Yet another film of Philippe Garrels with his mutli-rumple haired son Louis as Francois in the lead role. He’s fallen in love with Carole (Laura Smet) falling in love with him.
Well, she is a bit of dish. She only had to capture him with this smile while he was photoing her – and he was automatically snapped into her seductive clutches.
She’s a married celebrity actress whose film director husband is away long term in Hollywood. Feeling neglected, she’s ripe for some romantic lovering.
Its difficult to gauge how serious this love affair is given how adolescent she is about it.
We don’t have much to go on.
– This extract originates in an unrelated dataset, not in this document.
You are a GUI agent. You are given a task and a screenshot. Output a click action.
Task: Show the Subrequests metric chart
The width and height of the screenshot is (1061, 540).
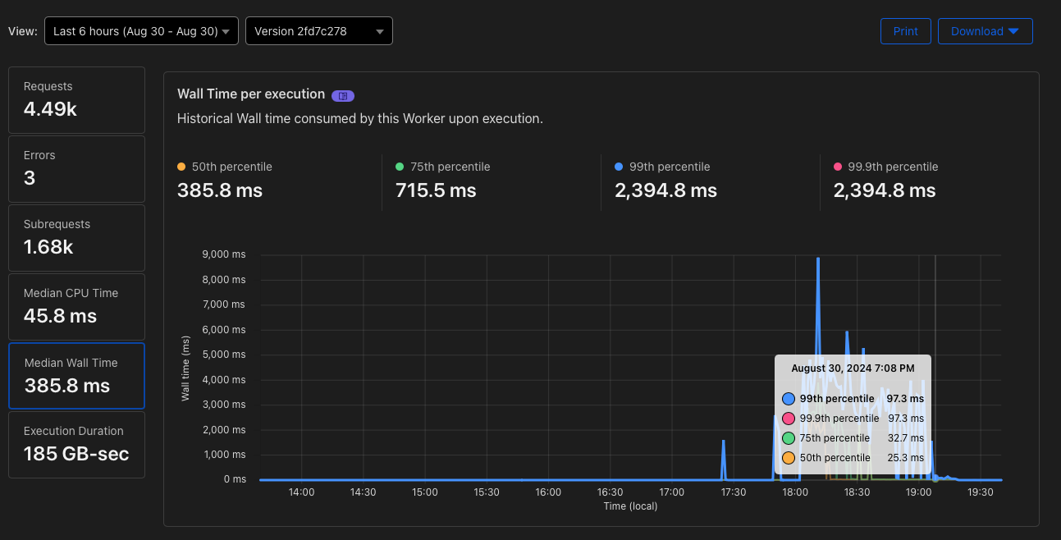76,238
They keep saying they love one another but we don’t see much evidence to substantiate what will eventually turn out to be – their fatal attraction.
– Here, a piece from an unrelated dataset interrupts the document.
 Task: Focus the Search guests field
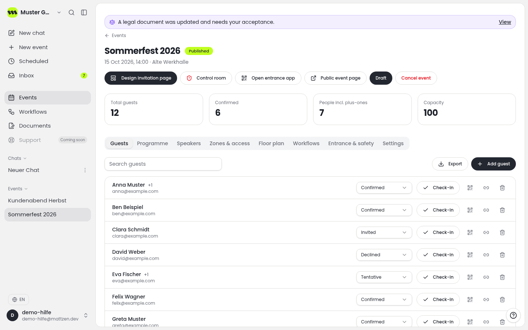(163, 164)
Carole gets into playing the Love Law of Windshield Wipers. She consciously flirts with another man at a party to deliberately test Francoise; see how much she can wound him into jealous possession. She wants to make him hurt, see him suffering.
(The Law of Windshield Wipers indicates that the more one lover wants, the more the other lover has to withhold and pull away; with the proviso that this push-pull dynamic is then reversed)
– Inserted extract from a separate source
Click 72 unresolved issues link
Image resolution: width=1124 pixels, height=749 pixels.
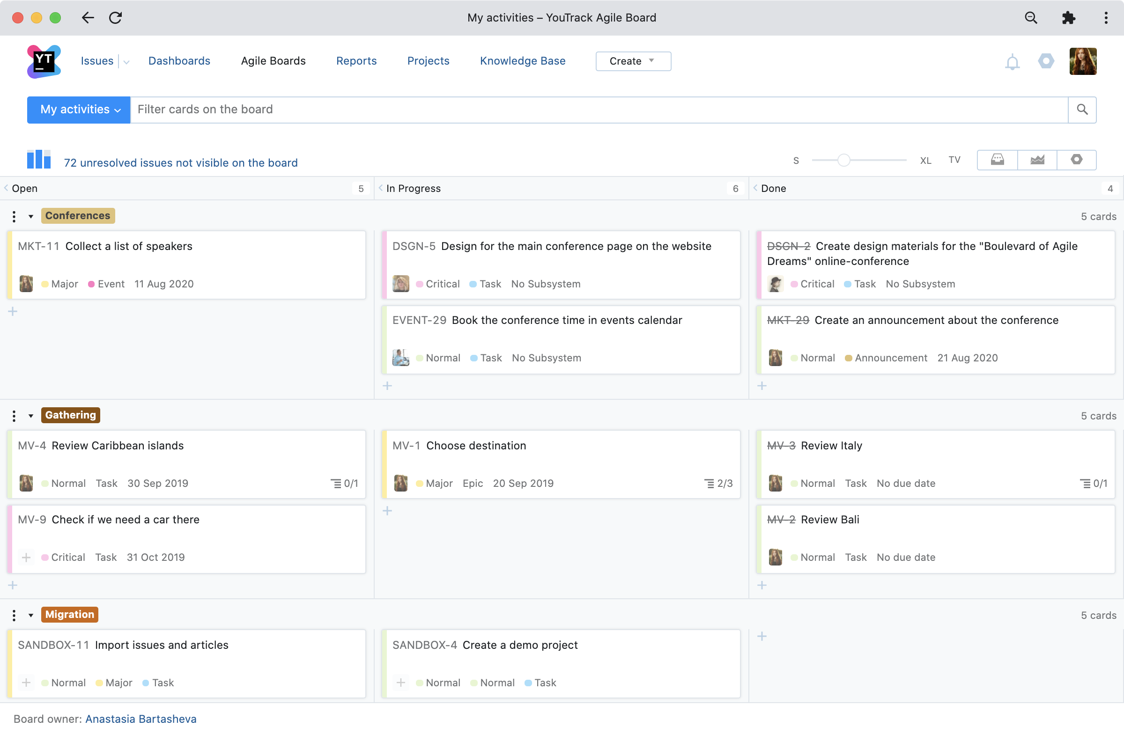pos(181,163)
Eventually, Carole realises she’s gone far enough in tormenting the poor lad, and feels the suffering of what she loves rebounded back within herself.
Carole, it turns out, is more of a hurtee than a hurter; bi-polared up to her be-brittled brink. Insecure as fuck. Desperate as hell. Well, she has to be, because she ends up in a mental asylum strapped into a straight-jacket having electro-convulsive therapy. And all because Francois has left her for another woman.
None of this is really making much sense. It all feels far too fraught and melodramatic. It isn’t at all clear, or properly motivated, why she’s going into mega breakdown mode. What is it about Francois that she’s finding too unbearable to be without?
And why has she now gone and killed herself? Anyway, I don’t care. It all smacks of self-induced, self-indulgent, neurosis if you ask me.
But she hasn’t finished with Francois quite yet. Even though she’s dead. She’s going to haunt him through his subconscious yearnings. She’s going to torment him again. Appear in mirrors, to taunt him to come back to her (in her afterlife)
And he seems powerless to resist. Even though he’s about to get married and be set up in conventional life as a husband and a dad. Carole’s demonic love is about to possess him – and take him away.
He’s just jumped out the window.
They will be re-united at last (and forever more)
This hasn’t worked at all. There is next to no character development. There is nothing about their relationship that is either credible or convincing. All the silly supernaturnal baloney in the third part beggars belief.
What a sloppy, superficial, film this has been.